22. ALLAH YOLUNDA CİHAD

23. SABAH NAMAZINI CAMİDE KILMAK



Eùzü bi’llâhi mine’ş-şeytàni’r-racîm.

Bi’smi’llâhi’r-rahmâni’r-rahîm. El-hamdü li’llâhi rabbi’l-àlemîn... Ve’s-salâtü ve’s-selâmü alâ seyyidinâ muhammedin ve âlihî ve sahbihî ve men tebiahû bi- ihsânin ilâ yevmi’d-dîn. Emmâ ba’d.


a. Sabah Namazından Sonra Zikir


İmâm-ı Tirmizî’den hasen bir hadis-i şerif. Enes ibn-i Mâlik RA’dan rivayet ettiğine göre, Peygamber SAS Efendimiz şöyle buyurmuşlar:42


مَنْ صَلَّى الْفَجْرَ في جَمَاعَةٍ، ثُمَّ قَعَدَ يَذْ كُرُ اللهَ حَتَّى تَطْلُعَ


الشَّمْسُ، ثُمَّ صَلَّى رَكْعَتَيْنِ، كانَتْ لَهُ كَأَجْرِ حَجَّةٍ وَعُمْرَةٍ


تَامَّةٍ تَامَّةٍ تَامَّةٍ (ت. حسن عن انس)


RE. 426/14 (Men salle’l-fecre fî cemâatin) “Kim sabah namazını cemaatle camide kılarsa, (sümme kaade yezküru’llàhe hattâ tatlua’ş-şems) sonra Allah’ı zikrederek zamanını değerlendirmek sûretiyle, güneş doğup kerahat vakti çıkıncaya kadar oturursa... (Sümme sallâ rek’ateyn) Kerahat vakti geçtikten sonra, kalkıp iki rekât namaz kılarsa; (kânet lehû keecri hàccetin ve umretin tâmmetin, tâmmetin, tâmmeh) böyle oturmak, bu ibadeti yapmak, ona o gün tam bir hac ve umre yapmış gibi sevap kazandırır; tam bir hac ve umre yapmış gibi, tam bir hac ve umre yapmış gibi...”



42 Tirmizî, Sünen, c.II, s.481, no:586; Begavî, Şerhü’s-Sünneh, c.II, s.9; Enes ibn-i Mâlik RA’dan. Kenzü’l-Ummâl, c.VII, s.808, no:21508; Câmiü’l-Ehàdîs, c.XX, s.496, no:22727.

411

Bu nasıl olacak? Bir; sabah namazının cemaatle kılarsa. Sabah namazını evde kılmak bir noksanlıktır. Kılmak iyi bir şey de sabah namazını bir insanın evde kılması noksanlıktır. Çünkü Peygamber SAS Efendimiz yatsı ve sabah namazlarını camide olmaya çok dikkat edin, buyuruyor. Çünkü bu iki namaza münafıklar gelemezler, münafıkların durumuna düşmeyin, diyor. Bu iki namaz münafık olmamanın göstergesidir. Bir insan yatsı ve sabah namazlarına gelebiliyorsa münafıklık alameti üzerinde yok mânasına geliyor. Sabah namazını kılacak ama camide cemaatle kılacak.

Sonra oturup zikrullahla meşgul olacak. Sonra kalkıp iki rekât namaz kılarsa, bir hac ve umre sevabı kazanıyor.


“—Camilerin hepsi kubbeli ve minareli mi olmalıdır?”

◆ Soru a
Sabah namazını camide kılmayı anlatan metne göre şu soruları cevaplayın:
(i) Hadis-i şerif hangi sahabeden rivayet edilmiştir?
(ii) Güneş doğup kerahat vakti çıktıktan sonra kaç rekât namaz kılınır?
(iii) Münafıkların gelemediği söylenen iki namaz hangileridir?
Metin ile kayıtlar arasında herhangi bir bağlantı yoktur.

(İşaretleme verisi satırları)
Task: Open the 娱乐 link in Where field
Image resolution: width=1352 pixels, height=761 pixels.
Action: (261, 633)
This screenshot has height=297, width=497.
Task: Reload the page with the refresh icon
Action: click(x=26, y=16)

◆ Soru b
Kayıtların tüm satırlarını hiçbir değişiklik yapmadan kelimesi kelimesine tekrarlayın.

◆ Cevap a
(i) Enes ibn-i Mâlik RA'dan rivayet edilmiştir.
(ii) İki rekât namaz kılınır.
(iii) Yatsı ve sabah namazlarıdır.

◆ Cevap b
Task: Open the 娱乐 link in Where field
Image resolution: width=1352 pixels, height=761 pixels.
Action: (261, 633)
This screenshot has height=297, width=497.
Task: Reload the page with the refresh icon
Action: click(x=26, y=16)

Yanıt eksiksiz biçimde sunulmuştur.